Scheduler Activations
---------------------

Two comparisons:
  1) threads vs. process
  2) kernel-level vs. user-level threads

1) kernel-level threads vs. process
  * what is a process?
    1) set of instructions
    2) some state (memory, file descriptors, signal handlers, etc.)
    * In Linux: clone(SIGCHLD, 0);
  * what is a thread?
    * really just a process that shares state with another process
      * shares: memory, file descriptors, signal handlers
    * In Linux: clone(CLONE_VM | CLONE_FS | CLONE_FILES | CLONE_SIGHAND, 0);

2) kernel-level vs. user-level threads
  * pretty simple:
    * kernel threads are implemented by OS
      - use system calls to create, manage, destroy, etc.
    * user-level threads are implemented by some user code
      - just function calls to create, maange, destroy, etc.
      - paper mentions that the compiler can help here with register allocation.
        how is that?
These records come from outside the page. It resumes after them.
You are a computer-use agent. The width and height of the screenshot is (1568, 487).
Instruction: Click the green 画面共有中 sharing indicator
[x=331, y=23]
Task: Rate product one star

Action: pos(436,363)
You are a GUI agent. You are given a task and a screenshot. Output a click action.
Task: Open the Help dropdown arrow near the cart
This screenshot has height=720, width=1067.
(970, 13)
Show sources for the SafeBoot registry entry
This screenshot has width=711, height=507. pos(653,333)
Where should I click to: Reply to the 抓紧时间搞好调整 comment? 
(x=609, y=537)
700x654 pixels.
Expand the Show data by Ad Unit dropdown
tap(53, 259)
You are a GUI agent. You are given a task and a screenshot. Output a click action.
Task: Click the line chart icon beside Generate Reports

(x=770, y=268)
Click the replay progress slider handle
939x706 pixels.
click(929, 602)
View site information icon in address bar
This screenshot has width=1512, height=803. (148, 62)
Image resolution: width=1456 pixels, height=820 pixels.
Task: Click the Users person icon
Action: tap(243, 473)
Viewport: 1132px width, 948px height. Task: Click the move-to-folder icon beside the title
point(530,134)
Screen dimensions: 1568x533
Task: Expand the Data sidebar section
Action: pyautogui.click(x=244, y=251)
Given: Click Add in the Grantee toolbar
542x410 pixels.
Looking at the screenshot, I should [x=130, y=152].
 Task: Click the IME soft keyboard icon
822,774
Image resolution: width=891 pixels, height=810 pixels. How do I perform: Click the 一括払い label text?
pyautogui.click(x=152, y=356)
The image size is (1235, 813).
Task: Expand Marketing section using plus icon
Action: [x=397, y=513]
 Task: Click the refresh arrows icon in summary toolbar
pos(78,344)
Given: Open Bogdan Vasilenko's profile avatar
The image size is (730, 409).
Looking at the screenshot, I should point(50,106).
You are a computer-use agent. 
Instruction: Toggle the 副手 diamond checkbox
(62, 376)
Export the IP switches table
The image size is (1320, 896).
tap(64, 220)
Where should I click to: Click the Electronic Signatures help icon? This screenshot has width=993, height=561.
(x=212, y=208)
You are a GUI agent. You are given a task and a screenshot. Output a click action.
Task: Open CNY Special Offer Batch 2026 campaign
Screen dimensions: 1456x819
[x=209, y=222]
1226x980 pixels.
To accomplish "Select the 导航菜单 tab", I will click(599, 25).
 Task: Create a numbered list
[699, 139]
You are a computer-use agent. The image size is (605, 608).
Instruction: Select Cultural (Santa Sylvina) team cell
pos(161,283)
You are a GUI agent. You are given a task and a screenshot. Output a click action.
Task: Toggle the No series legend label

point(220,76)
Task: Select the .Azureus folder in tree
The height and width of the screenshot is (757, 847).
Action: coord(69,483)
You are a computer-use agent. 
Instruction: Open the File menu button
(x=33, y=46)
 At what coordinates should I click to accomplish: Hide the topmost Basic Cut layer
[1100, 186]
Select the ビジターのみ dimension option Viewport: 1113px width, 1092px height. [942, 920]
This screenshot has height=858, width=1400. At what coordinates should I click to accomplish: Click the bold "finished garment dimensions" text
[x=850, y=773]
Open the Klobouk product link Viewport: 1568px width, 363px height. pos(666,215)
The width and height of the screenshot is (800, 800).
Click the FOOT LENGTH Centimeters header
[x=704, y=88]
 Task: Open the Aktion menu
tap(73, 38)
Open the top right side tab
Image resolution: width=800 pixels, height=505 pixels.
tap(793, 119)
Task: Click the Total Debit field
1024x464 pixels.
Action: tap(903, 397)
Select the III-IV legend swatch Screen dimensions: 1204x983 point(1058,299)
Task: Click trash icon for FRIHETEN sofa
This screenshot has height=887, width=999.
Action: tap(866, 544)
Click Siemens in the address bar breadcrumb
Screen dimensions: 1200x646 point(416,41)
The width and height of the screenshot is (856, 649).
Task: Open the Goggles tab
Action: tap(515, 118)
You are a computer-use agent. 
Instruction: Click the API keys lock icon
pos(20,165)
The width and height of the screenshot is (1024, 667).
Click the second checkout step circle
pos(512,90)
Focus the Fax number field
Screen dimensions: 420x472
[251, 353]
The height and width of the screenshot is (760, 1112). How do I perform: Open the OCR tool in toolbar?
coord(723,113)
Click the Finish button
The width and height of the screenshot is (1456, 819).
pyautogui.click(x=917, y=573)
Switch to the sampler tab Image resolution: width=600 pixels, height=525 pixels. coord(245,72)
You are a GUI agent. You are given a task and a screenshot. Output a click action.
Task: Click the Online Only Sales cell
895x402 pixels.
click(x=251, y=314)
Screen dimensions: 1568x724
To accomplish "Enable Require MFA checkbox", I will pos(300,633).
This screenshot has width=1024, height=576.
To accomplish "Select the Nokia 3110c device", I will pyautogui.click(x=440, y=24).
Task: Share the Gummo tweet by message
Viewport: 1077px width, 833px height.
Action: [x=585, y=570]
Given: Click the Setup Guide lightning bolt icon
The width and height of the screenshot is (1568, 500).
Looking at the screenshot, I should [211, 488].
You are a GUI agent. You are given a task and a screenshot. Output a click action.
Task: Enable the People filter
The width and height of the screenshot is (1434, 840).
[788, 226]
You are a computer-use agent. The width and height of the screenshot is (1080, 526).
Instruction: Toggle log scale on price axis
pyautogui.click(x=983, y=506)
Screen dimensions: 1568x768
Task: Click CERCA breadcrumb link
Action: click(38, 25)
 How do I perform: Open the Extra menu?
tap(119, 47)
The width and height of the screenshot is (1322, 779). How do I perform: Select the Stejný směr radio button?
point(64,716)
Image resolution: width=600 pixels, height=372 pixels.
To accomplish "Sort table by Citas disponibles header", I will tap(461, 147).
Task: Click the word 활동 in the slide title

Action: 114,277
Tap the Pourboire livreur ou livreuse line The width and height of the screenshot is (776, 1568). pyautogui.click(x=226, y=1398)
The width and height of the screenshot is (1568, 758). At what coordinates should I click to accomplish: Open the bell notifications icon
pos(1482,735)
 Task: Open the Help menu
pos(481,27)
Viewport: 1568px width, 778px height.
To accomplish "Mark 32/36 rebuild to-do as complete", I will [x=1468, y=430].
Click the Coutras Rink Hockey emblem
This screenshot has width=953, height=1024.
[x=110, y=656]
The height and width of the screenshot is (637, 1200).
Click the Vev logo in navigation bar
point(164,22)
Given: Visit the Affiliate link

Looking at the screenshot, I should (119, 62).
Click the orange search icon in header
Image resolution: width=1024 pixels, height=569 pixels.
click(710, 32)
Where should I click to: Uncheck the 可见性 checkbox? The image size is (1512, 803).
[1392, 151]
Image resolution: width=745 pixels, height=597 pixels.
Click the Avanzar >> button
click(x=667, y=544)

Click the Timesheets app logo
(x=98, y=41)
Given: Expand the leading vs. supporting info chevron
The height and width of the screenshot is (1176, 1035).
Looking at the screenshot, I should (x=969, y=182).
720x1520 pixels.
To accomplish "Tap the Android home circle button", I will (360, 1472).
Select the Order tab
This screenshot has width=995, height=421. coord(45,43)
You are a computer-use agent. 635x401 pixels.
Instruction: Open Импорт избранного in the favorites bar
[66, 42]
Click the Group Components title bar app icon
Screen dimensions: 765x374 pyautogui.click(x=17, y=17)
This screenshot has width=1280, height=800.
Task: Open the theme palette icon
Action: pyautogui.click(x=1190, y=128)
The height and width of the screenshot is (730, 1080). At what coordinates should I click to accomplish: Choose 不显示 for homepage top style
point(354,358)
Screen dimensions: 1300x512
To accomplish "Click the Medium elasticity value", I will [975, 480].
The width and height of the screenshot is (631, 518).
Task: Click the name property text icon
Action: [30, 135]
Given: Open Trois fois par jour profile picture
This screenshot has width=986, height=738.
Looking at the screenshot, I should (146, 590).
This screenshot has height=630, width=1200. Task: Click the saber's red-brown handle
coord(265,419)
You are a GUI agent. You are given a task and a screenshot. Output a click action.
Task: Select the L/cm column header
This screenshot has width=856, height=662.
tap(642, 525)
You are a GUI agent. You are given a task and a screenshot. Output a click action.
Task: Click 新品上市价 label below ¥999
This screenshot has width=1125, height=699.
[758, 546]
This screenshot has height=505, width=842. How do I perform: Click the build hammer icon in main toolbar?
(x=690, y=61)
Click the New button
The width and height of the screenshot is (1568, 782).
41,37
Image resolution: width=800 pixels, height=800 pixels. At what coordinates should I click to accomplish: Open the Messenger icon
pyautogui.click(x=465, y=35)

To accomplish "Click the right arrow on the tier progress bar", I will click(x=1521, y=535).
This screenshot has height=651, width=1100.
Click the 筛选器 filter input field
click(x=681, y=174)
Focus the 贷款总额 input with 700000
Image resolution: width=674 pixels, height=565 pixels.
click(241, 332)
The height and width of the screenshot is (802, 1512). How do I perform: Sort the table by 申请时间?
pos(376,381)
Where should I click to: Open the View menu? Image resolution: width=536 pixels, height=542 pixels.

A: we don't have to save every register, just the ones
        actually being used, if the compiler tells us which they are.
  * key difference:
    - OS can make _fully informed decisions_ when scheduling kernel-level
      threads since it has a global view of processor resources.
    - The user-level threading library obviously cannot. At least not without
      scheduler activations!

3) What can go wrong when user-level threads on top of kernel-level threads?
  1. Recall the lock problem.
    a. setup:
      - processors: p1, p2
      - user-level threads: u1, u2
      - kernel-level threads: t1, t2, t3 (some other proc)
      - u1 and u2 share lock at some point
    b. user-level schedules u1 on t1, u2 on t2
    c. kernel schedules t1, t3
    d. u1 takes lock
    e. kernel deschedules t1, schedule t2
    f. u2 tries to take lock; can't. waits and waits.
    - problem: kernel has no clue about critical sections.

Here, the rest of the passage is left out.